Shared Event Types (aura-events)

  • Lightweight crate defining AuraStreamEvent and OrchestrationStreamEvent enums
  • Both Serialize + Deserialize — used by the web server (producer) and CLI (consumer)
  • No agent, MCP, or provider dependencies — only serde and serde_json
  • ProgressToken type uses a local wire-compatible definition by default; enables rmcp-types feature for direct rmcp interop (used by the aura crate)

Environment Setup

export OPENAI_API_KEY="your-key"
export ANTHROPIC_API_KEY="your-key"  # Optional
export OPENROUTER_API_KEY="your-key" # Optional
export MEZMO_API_KEY="your-key"       # For Mezmo MCP
export AWS_PROFILE="your-profile"     # For Knowledge Base
export AWS_REGION="your-region"       # For Knowledge Base

Architecture

Dependencies

  • rig-core 0.28: ProviderAgent architecture (via fork for StreamingPromptHook fix)
  • rmcp 0.12: MCP client with cancellation support
  • Rig Fork: mezmo/rig branch mshearer/LOG-23351-openai-reasoning

Key Modules

  • provider_agent.rs - Type-erased streaming across providers
  • stream_events.rs - Custom aura SSE events
  • request_cancellation.rs - Request lifecycle management
  • tool_event_broker.rs - FIFO queue for tool_call_id correlation (see critical assumption below)
  • orchestration/ - Multi-agent coordinator, workers, DAG execution, orchestration SSE events

Critical Assumption: Rig Sequential Tool Execution

The tool_event_broker uses a FIFO queue for correlating tool_call_id between hook and MCP execution contexts.
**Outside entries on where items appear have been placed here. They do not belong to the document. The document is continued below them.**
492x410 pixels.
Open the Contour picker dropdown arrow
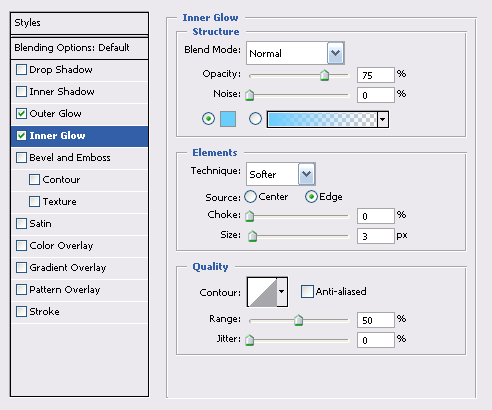282,292
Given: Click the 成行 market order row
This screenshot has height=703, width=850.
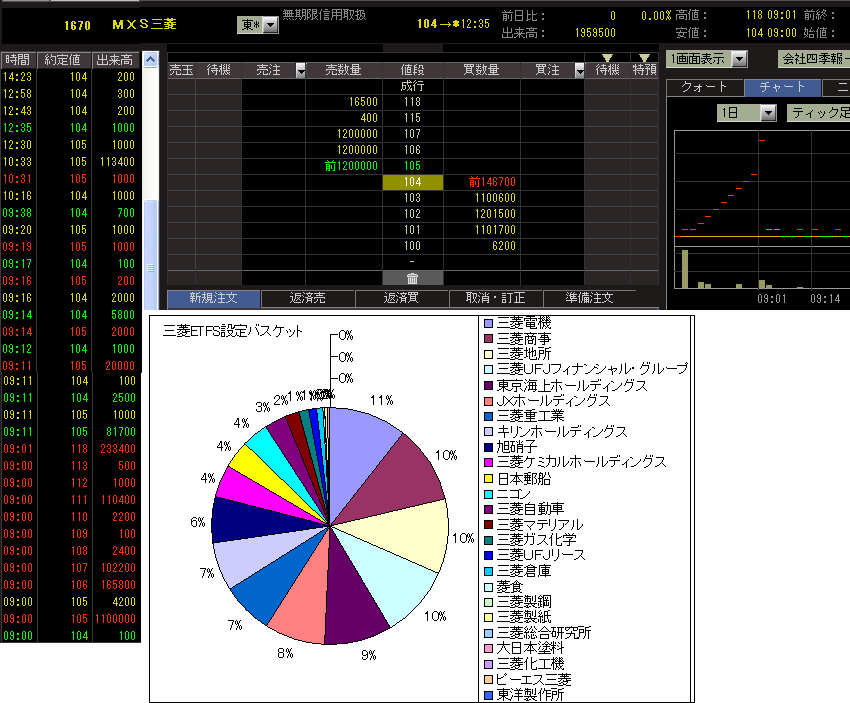Looking at the screenshot, I should pos(412,87).
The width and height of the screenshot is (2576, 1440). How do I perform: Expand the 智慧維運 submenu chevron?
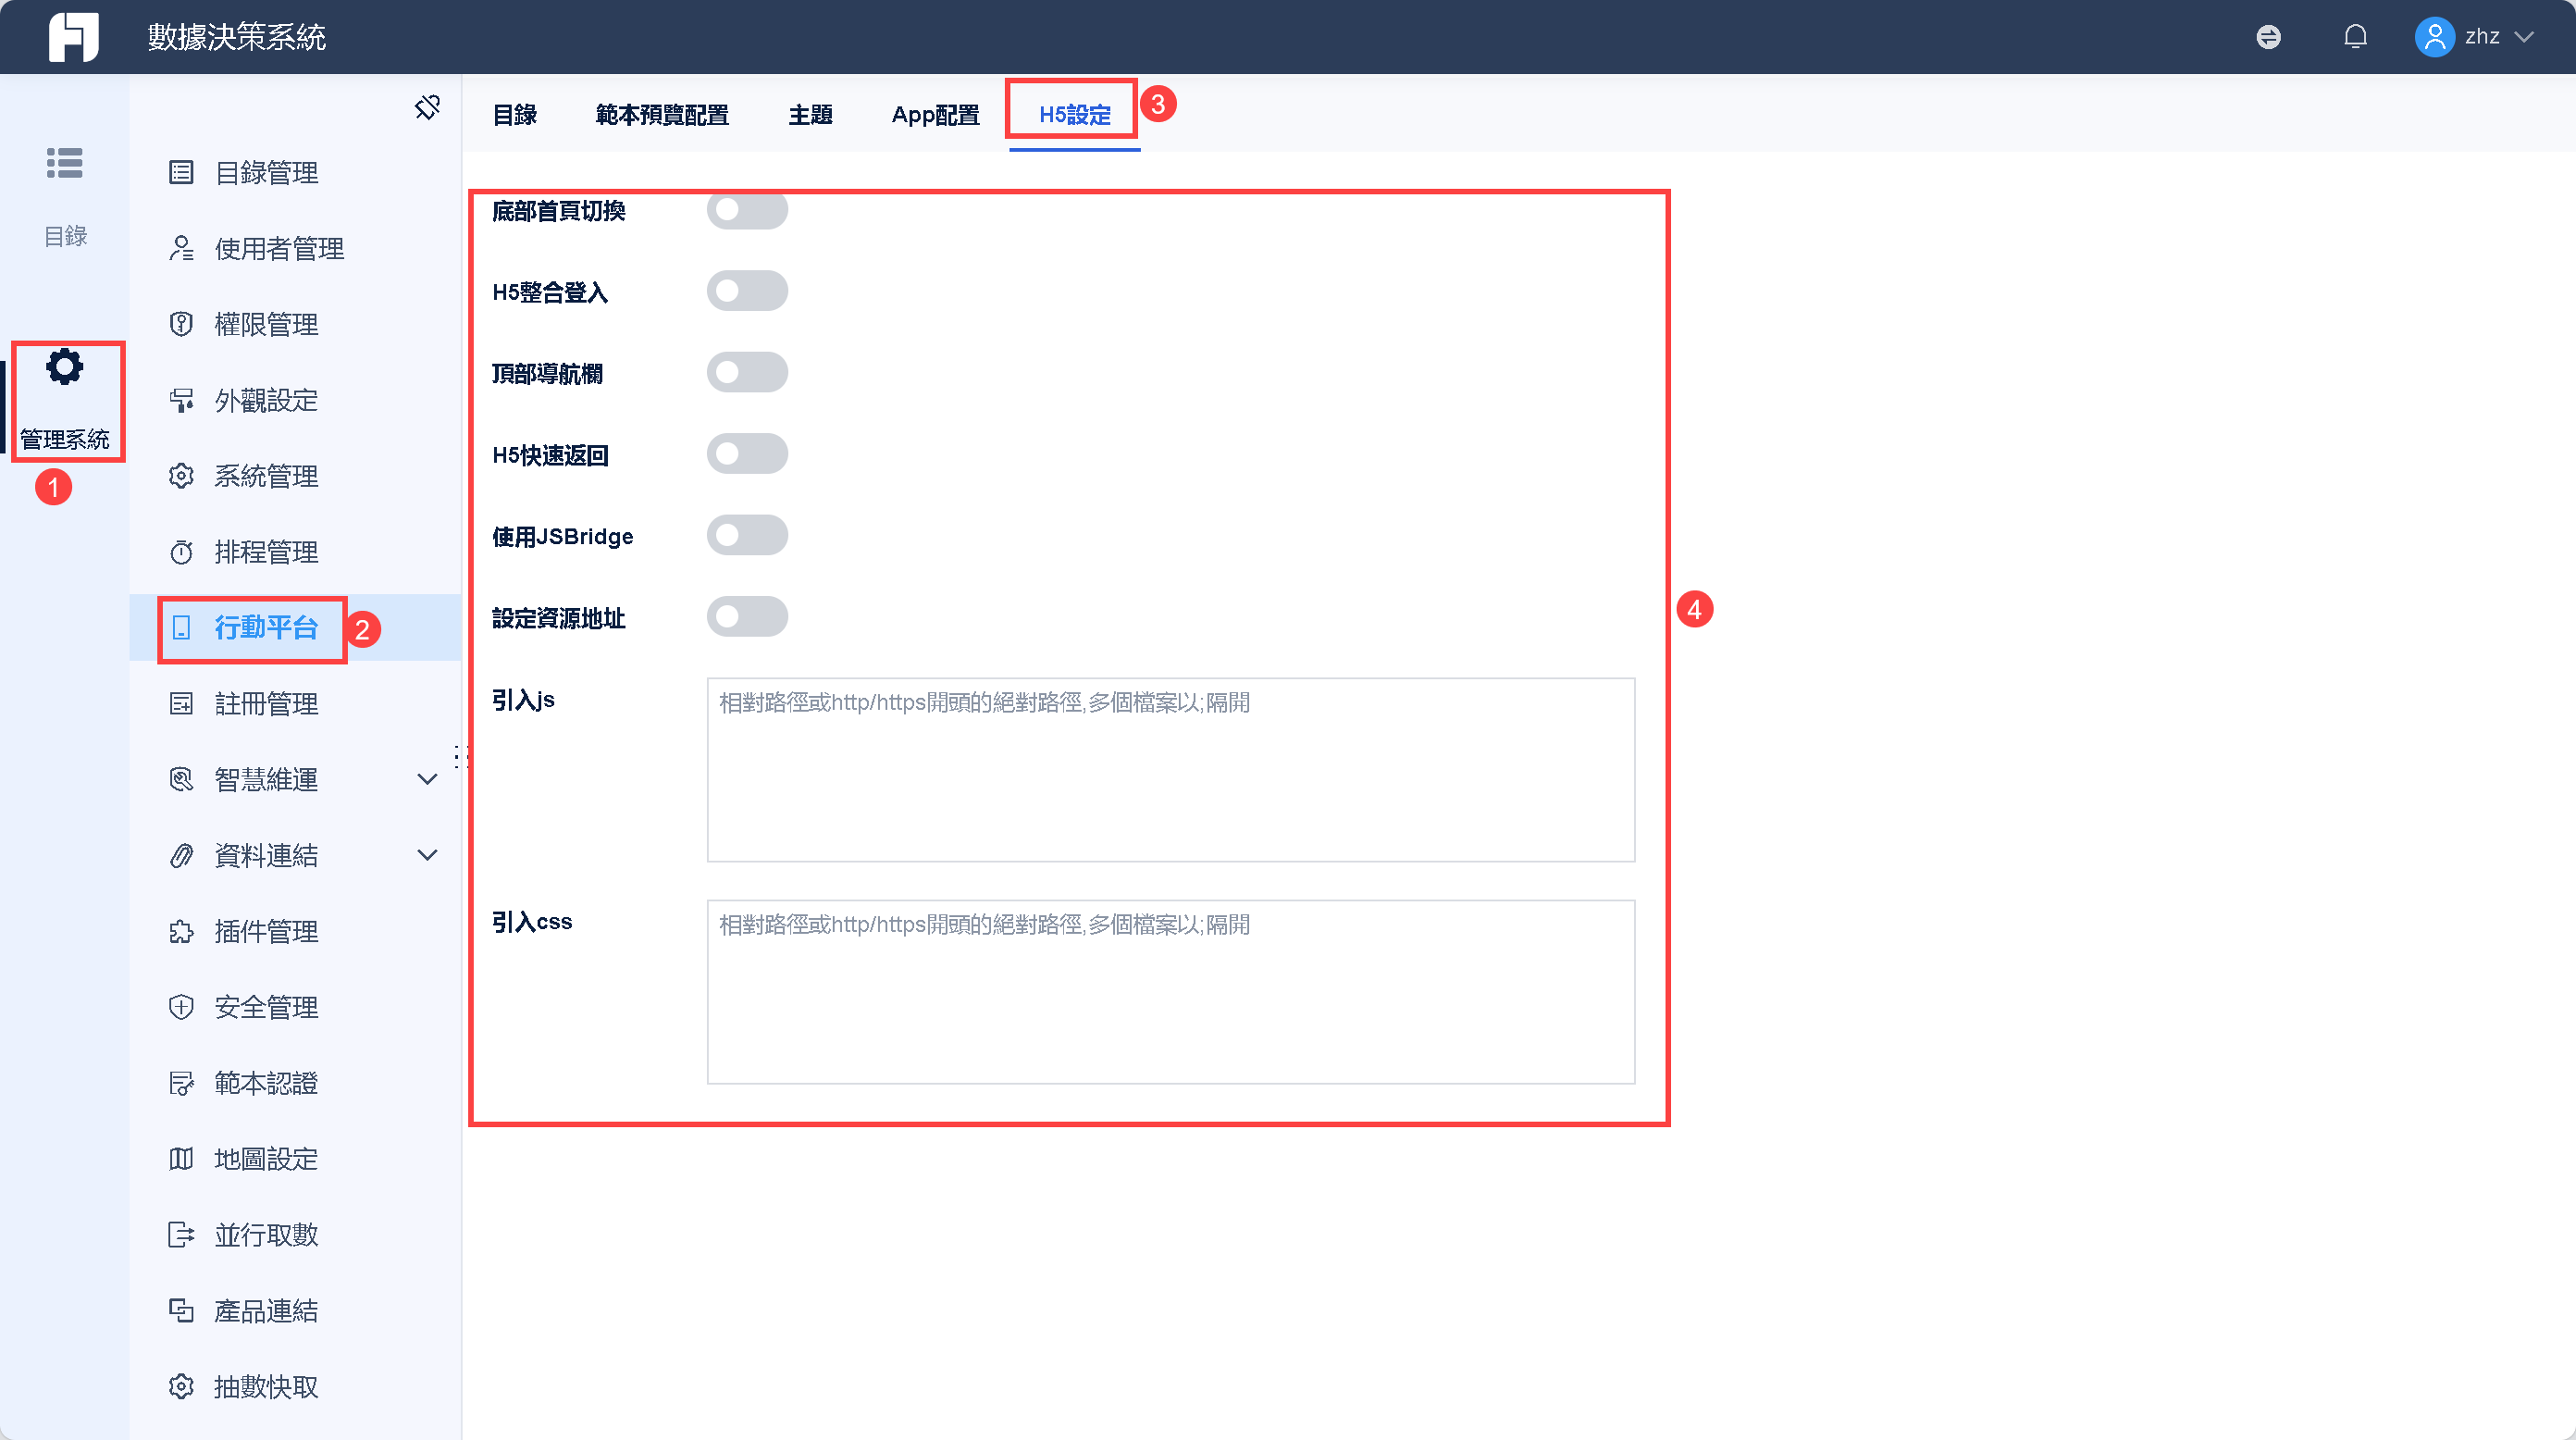(x=427, y=779)
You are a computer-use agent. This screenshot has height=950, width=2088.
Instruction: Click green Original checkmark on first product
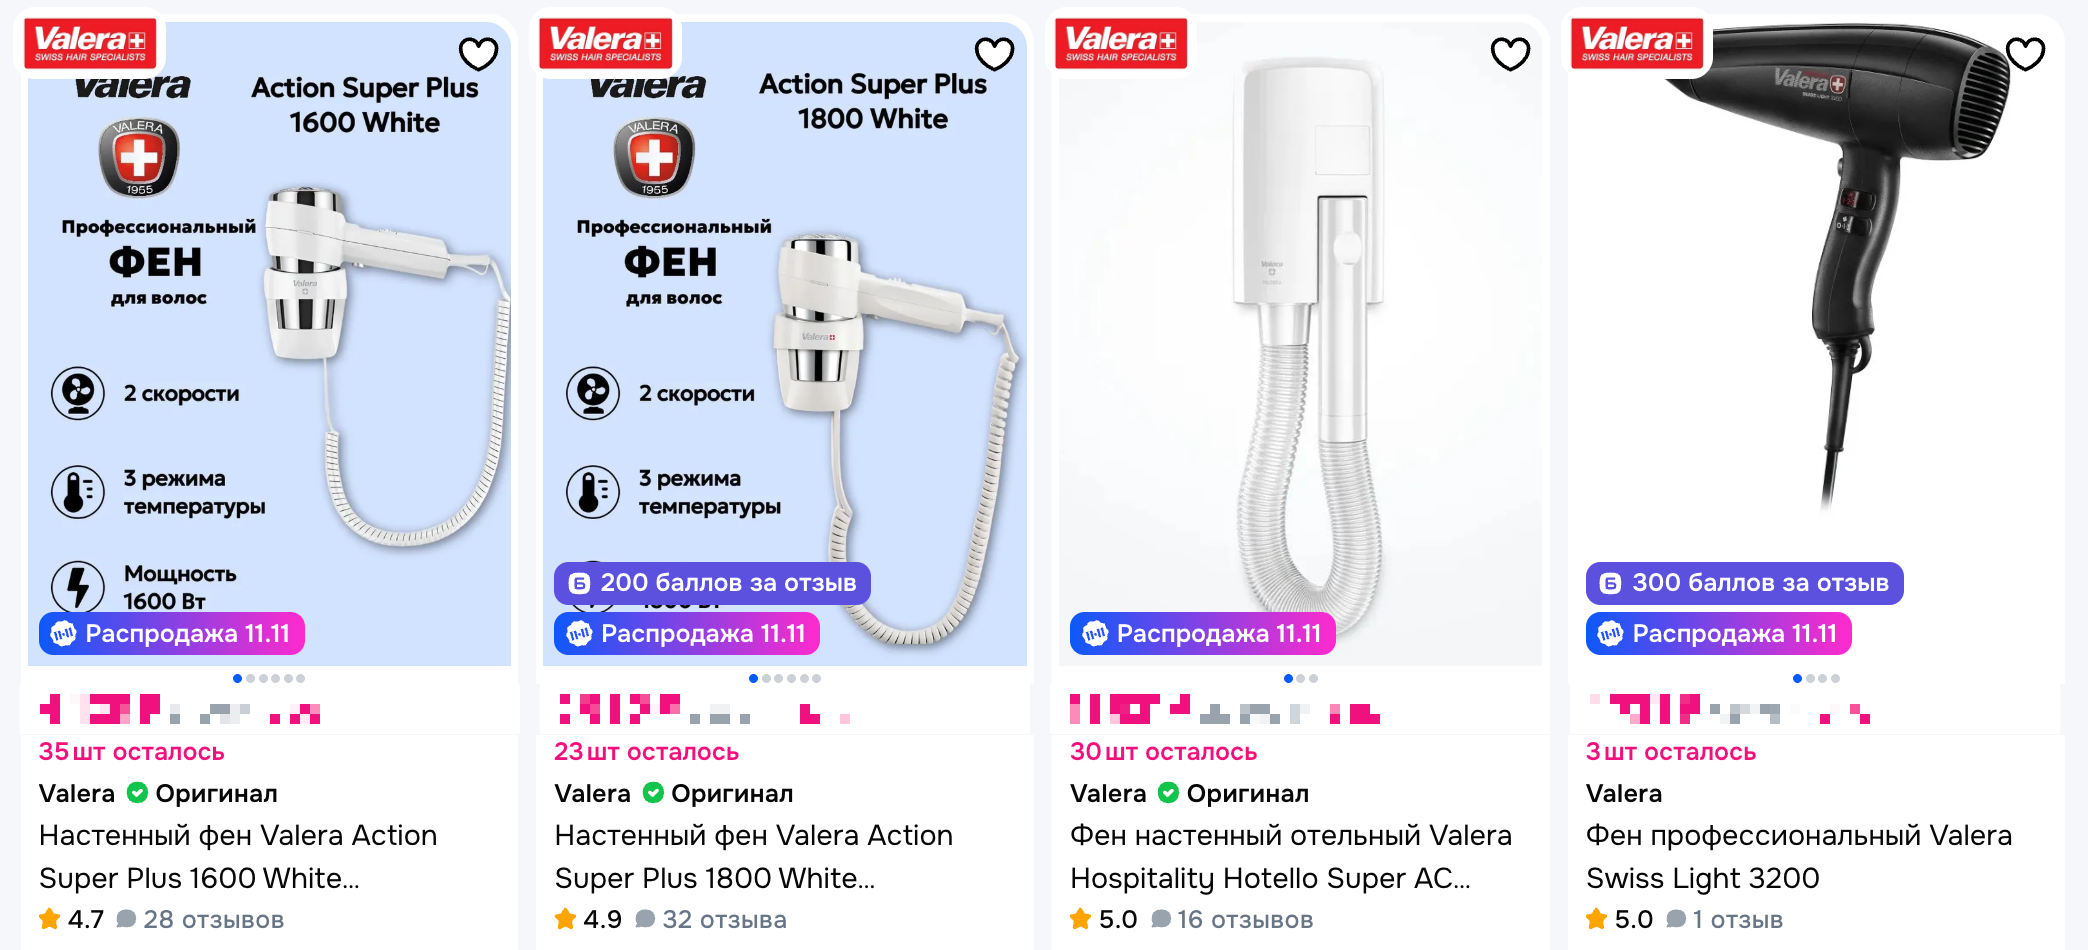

This relies on Rig 0.28 streaming mode executing tools sequentially.

If upgrading Rig, verify this assumption by reviewing:

  • rig-core/src/agent/prompt_request/streaming.rs
  • Look for .await between on_tool_call and on_tool_result (ensures sequential)
  • Check for FuturesUnordered or parallel execution patterns (would break FIFO)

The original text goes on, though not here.